More importantly what does this teach the next generation when we have developers who know how to code but don't want to basically proclaim the skill of coding is obsolete? You're encouraging new people not to learn anything. So the next generation of "app makers" how are they going to know how to solve a bug? Change the model and just hope it works. Maybe he can work his way out of a hairy situation because he has dev experience but what about the fucking children?
> Maybe they're right, and LLMs get better faster than they can generate shitty code, so as their cognitive debt grows, so does the LLM's ability to do their tasks. Slowly, the human is replacing itself with the machine.
I think they are wrong. My current approach--write code, read code, use an LLM as a tool when it makes sense still seems like the right choice right now. If I'm wrong in the future...well... the idea that this is some "hard skill" so you better start talking to your LLM and stop wasting time reading code so you don't become obsolete is funny because in that world you are mostly obsolete anyway (and presumably this would apply to other professions). If you're smart enough to learn how to write an app the old fashioned way - getting "up to speed" in the future world where you ask an LLM to do everything for you should be a breeze.
What is even happening right now in the AI pond?
At the beginning of the year Steve Yegge came out with Gas Town which he created his own terminology to describe things that already have a name in his LLM driven workflow...thing.

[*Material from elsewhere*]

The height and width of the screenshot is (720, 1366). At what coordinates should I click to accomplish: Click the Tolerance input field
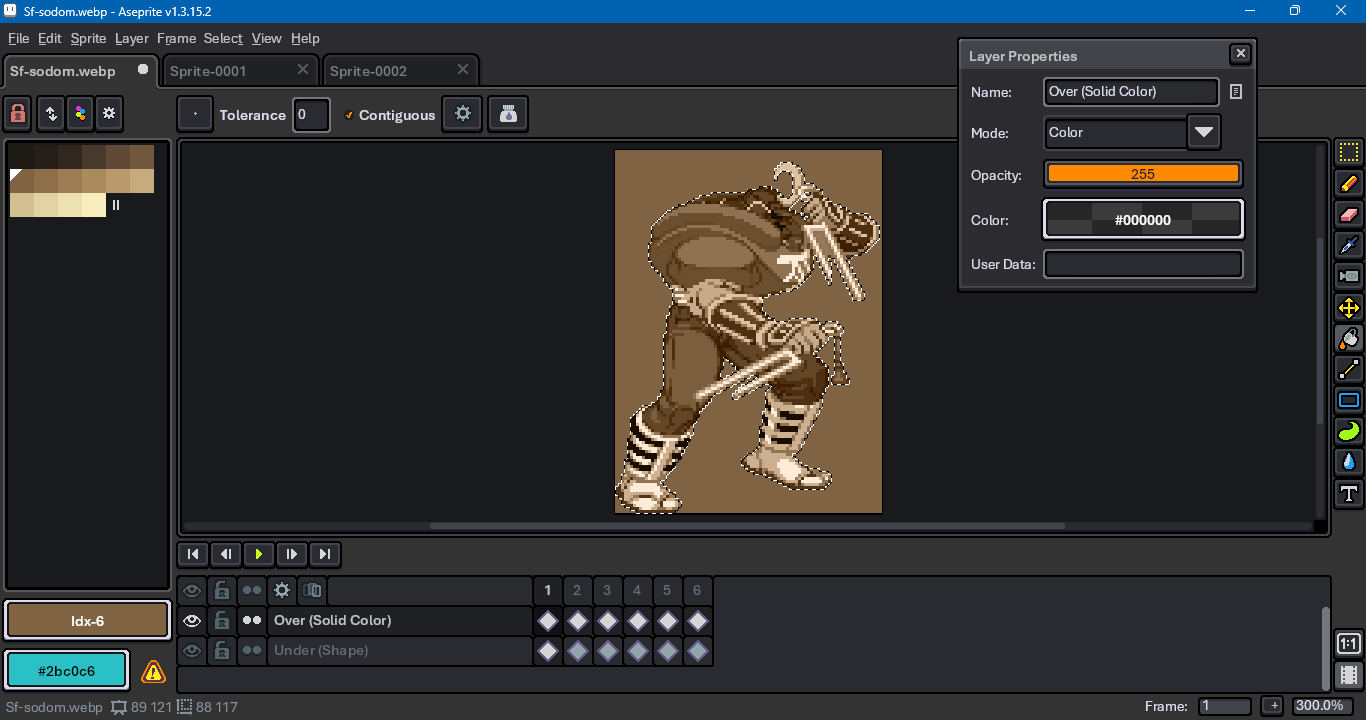[x=311, y=115]
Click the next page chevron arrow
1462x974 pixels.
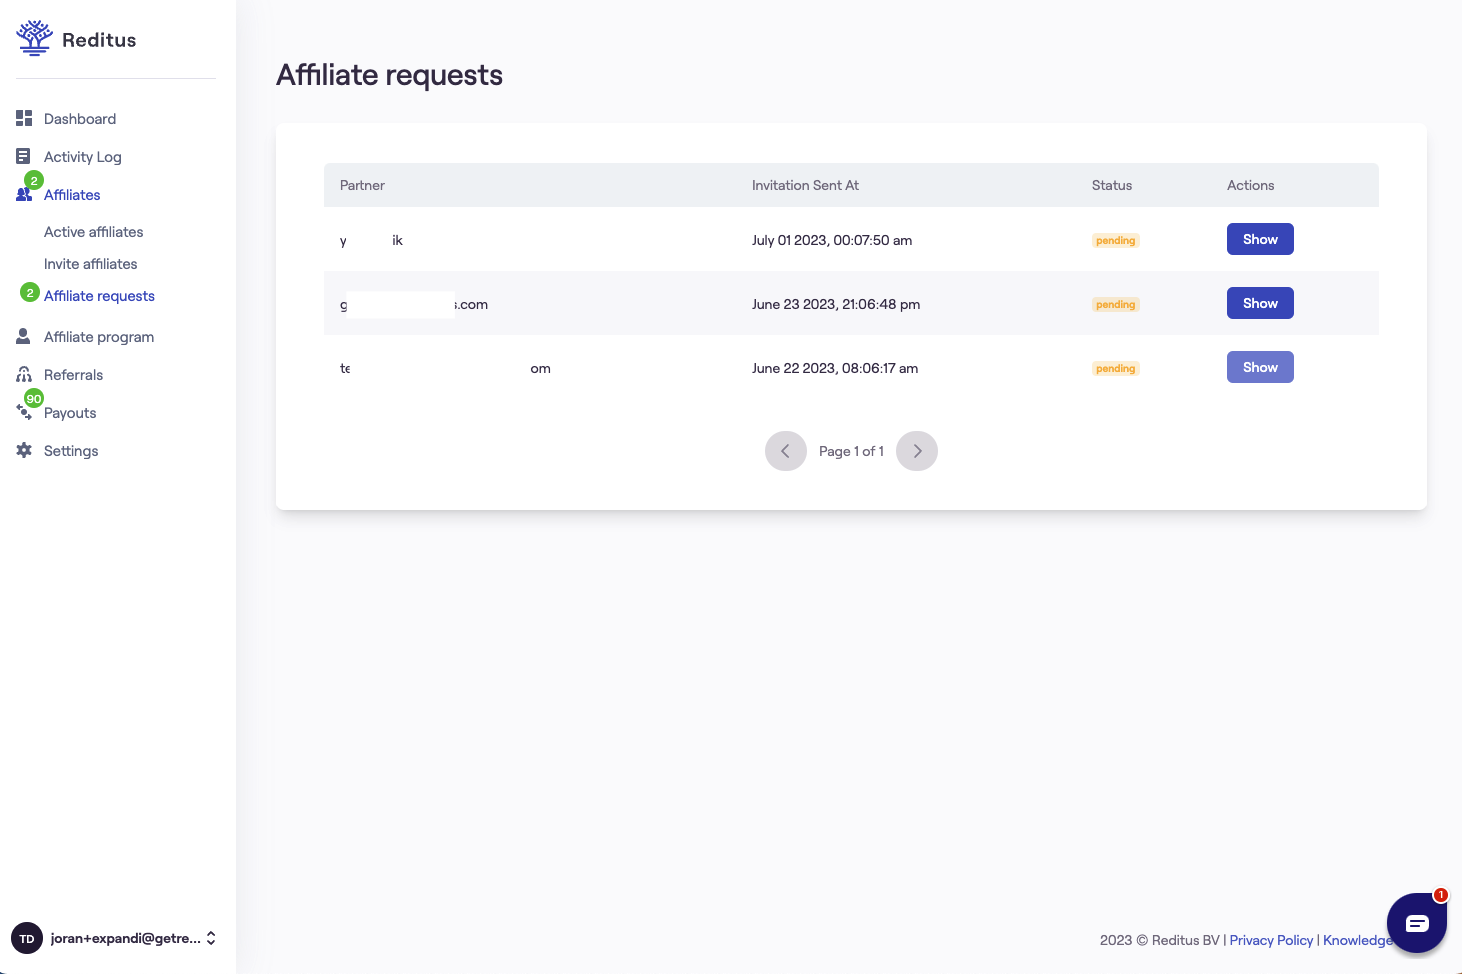coord(916,451)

I would have chalked it up to one of his bombastic posts, but it even came complete with a supporting crypto rug pull.
Now we have clawdbot where people praising it sound somewhat unhinged.
I think LLMs can be helpful, if used judiciously, but all of this just adds to the feeling that something very bad is about to happen with all of this AI hype.
I get the caution, but there's a lack of perspective here.
Yes, trust is a real issue, but last time I checked, it was for humans too.
Anyone who employs more than one coder likely ships code they haven't read.